Firstly, high resolution noise is encoded into lower (latent) dimenstion in order to make matrices smaller and have less compute. Thus, we need Encoder part and Decoder part

In [7]:
class MultiheadAttention(nn.Module):
    def __init__(self, amount_heads, dim_q, dim_kv=None,qkv_bias=True,o_bias=True):
        super().__init__()
        # Multihead to capture different relationships
        self.amount_heads=amount_heads
        self.head_dim=dim_q//amount_heads

        # Learnable projection of embedding to highlight usage in particular purpose
        self.Q_matrix=nn.Linear(dim_q,dim_q,bias=qkv_bias)
        if dim_kv==None:
            self.K_matrix=nn.Linear(dim_q,dim_q,bias=qkv_bias)
            self.V_matrix=nn.Linear(dim_q,dim_q,bias=qkv_bias)
        else:
            self.K_matrix=nn.Linear(dim_kv,dim_q,bias=qkv_bias)
            self.V_matrix=nn.Linear(dim_kv,dim_q,bias=qkv_bias)
        # Project back to initial embedding space
        self.O_matrix=nn.Linear(dim_q,dim_q,bias=o_bias)

    def forward(self, query, key=None, value=None, selfattention_mask=None):
        # Expect query to be Batch,seq_len=channel,embed_dim=H/8*W/8
        input_shape=query.shape
        batch_size, sequence_length, d_embed = query.shape
        if key==None and value==None:
            #self-attention
            key=query
            value=query
            #?
            interim_shape = (batch_size, sequence_length, self.amount_heads, self.head_dim)
        else:
            #?
            interim_shape = (batch_size, -1, self.amount_heads, self.head_dim)

        # Projections
        q_proj=self.Q_matrix(query).view(interim_shape).transpose(1, 2)
        k_proj=self.K_matrix(key).view(interim_shape).transpose(1, 2)
        v_proj=self.V_matrix(value).view(interim_shape).transpose(1, 2)

        attention_logits = (q_proj @ k_proj.transpose(-1, -2)) # Logits #-2,-1?
        if selfattention_mask is not None:
            # Mask where the upper triangle (above the principal diagonal) is 1
            mask = torch.ones_like(attention_logits, dtype=torch.bool).triu(1)
            # Fill the upper triangle with -inf
            attention_logits = attention_logits.masked_fill(mask, -torch.inf)

        # Normalize values.
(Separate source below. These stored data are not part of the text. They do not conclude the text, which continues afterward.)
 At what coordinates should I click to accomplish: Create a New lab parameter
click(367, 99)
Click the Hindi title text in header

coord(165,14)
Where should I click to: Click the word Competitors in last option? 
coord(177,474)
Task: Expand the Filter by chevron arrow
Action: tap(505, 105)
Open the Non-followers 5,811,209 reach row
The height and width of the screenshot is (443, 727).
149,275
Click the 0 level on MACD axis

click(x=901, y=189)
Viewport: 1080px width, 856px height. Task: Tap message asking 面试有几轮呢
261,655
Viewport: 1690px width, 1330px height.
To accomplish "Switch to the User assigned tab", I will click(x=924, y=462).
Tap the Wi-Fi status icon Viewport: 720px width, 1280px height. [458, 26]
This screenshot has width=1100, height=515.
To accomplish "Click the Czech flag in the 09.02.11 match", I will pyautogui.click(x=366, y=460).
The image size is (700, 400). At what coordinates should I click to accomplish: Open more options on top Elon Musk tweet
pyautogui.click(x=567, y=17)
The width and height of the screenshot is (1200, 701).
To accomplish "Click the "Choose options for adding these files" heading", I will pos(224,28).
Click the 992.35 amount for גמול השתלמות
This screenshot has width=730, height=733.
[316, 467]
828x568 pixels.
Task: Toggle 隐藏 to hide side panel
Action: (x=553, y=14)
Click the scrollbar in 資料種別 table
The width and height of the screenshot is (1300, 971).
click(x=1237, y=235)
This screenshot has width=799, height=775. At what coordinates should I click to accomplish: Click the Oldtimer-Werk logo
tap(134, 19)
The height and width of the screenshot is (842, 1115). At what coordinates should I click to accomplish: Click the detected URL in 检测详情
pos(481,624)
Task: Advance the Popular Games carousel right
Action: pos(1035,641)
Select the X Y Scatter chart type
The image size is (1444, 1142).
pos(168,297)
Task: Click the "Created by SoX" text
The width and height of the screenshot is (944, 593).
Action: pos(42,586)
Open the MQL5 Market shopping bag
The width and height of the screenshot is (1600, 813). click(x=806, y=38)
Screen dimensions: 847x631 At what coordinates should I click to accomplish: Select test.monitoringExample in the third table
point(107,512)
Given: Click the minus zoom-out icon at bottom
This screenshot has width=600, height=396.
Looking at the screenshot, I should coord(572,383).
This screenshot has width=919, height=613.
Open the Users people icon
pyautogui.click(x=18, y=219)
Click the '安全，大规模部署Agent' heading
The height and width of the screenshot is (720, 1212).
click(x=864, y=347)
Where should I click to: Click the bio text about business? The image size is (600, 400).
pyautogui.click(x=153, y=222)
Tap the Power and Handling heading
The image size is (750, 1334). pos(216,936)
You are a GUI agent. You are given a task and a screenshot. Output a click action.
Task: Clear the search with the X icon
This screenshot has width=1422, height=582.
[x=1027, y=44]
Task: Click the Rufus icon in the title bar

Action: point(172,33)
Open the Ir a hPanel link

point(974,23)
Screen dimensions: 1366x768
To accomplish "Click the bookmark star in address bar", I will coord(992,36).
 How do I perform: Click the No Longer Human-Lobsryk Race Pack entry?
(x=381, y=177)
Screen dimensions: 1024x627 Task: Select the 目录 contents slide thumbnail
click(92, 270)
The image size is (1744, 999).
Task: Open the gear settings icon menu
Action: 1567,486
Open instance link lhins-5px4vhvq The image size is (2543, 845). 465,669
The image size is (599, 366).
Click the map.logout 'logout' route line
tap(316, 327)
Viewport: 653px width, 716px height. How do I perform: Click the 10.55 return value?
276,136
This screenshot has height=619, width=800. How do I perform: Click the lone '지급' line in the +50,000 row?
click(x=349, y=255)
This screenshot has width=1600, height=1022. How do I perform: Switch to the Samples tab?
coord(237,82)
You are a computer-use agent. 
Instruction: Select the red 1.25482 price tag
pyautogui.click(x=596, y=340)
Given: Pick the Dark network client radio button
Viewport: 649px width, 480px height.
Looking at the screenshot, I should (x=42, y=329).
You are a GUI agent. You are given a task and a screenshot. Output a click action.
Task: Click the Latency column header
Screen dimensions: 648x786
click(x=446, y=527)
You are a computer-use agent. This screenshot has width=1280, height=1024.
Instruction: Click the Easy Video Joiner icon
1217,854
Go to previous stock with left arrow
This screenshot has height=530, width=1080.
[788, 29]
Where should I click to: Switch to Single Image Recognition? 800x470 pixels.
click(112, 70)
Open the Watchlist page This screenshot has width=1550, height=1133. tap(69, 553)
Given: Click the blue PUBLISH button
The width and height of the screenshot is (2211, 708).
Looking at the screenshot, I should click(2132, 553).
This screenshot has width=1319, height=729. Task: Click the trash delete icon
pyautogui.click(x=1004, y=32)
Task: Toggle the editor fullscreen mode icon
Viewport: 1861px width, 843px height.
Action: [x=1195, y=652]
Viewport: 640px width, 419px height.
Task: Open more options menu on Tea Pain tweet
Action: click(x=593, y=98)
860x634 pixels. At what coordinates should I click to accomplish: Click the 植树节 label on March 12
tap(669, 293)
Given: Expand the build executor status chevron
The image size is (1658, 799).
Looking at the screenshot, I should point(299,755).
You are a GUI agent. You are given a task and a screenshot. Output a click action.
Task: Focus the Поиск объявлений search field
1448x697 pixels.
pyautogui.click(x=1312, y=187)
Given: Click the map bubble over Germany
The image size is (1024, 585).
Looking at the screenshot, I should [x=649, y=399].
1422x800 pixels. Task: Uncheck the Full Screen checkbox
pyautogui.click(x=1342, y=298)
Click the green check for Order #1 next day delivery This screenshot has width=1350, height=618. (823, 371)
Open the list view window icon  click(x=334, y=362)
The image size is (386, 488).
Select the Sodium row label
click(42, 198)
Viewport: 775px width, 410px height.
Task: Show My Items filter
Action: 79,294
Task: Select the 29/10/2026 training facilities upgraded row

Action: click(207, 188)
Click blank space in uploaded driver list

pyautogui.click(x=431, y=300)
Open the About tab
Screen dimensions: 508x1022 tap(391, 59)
When having long sequence, attention value will naturally grow
        attention_logits=attention_logits/math.sqrt(self.head_dim)
        attention_weights = F.softmax(attention_logits, dim=-1)

        context_aware_x=attention_weights @ v_proj
        context_aware_x = context_aware_x.transpose(1, 2).contiguous().view(input_shape)
        context_aware_x=self.O_matrix(context_aware_x)
        return context_aware_x

In [8]:
class VAEMultiheadAttention(nn.Module):
    def __init__(self,channels):
        super().__init__()
        # Used, since convolution output features are related in groups
        # E.g. Dark eyes area is differ from bright nose area
        # Thus features representing should be normalized in local groups
        self.groupnorm=nn.GroupNorm(16,channels)
        self.multiheadattention=MultiheadAttention(1,channels) #TODO: check self/cross

    def forward(self,x):
        # keep initial information
        residue=x
        x=self.groupnorm(x)

        # print(x.shape)
        batch,channel,height,width=x.shape
        x=x.view(batch,channel,height*width)
        x = x.transpose(-1, -2) #?

        x=self.multiheadattention(x)

        x = x.transpose(-1, -2)
        x=x.view(batch,channel,height,width)

        x=x+residue
        return x

class VAEResidualBlock(nn.Module):
    def __init__(self,in_channels,out_channels):
        super().__init__()
        self.groupnorm_1 = nn.GroupNorm(16, in_channels)
        self.conv_1 = nn.Conv2d(in_channels, out_channels, kernel_size=3, padding=1)

        self.groupnorm_2 = nn.GroupNorm(16, out_channels)
        self.conv_2 = nn.Conv2d(out_channels, out_channels, kernel_size=3, padding=1)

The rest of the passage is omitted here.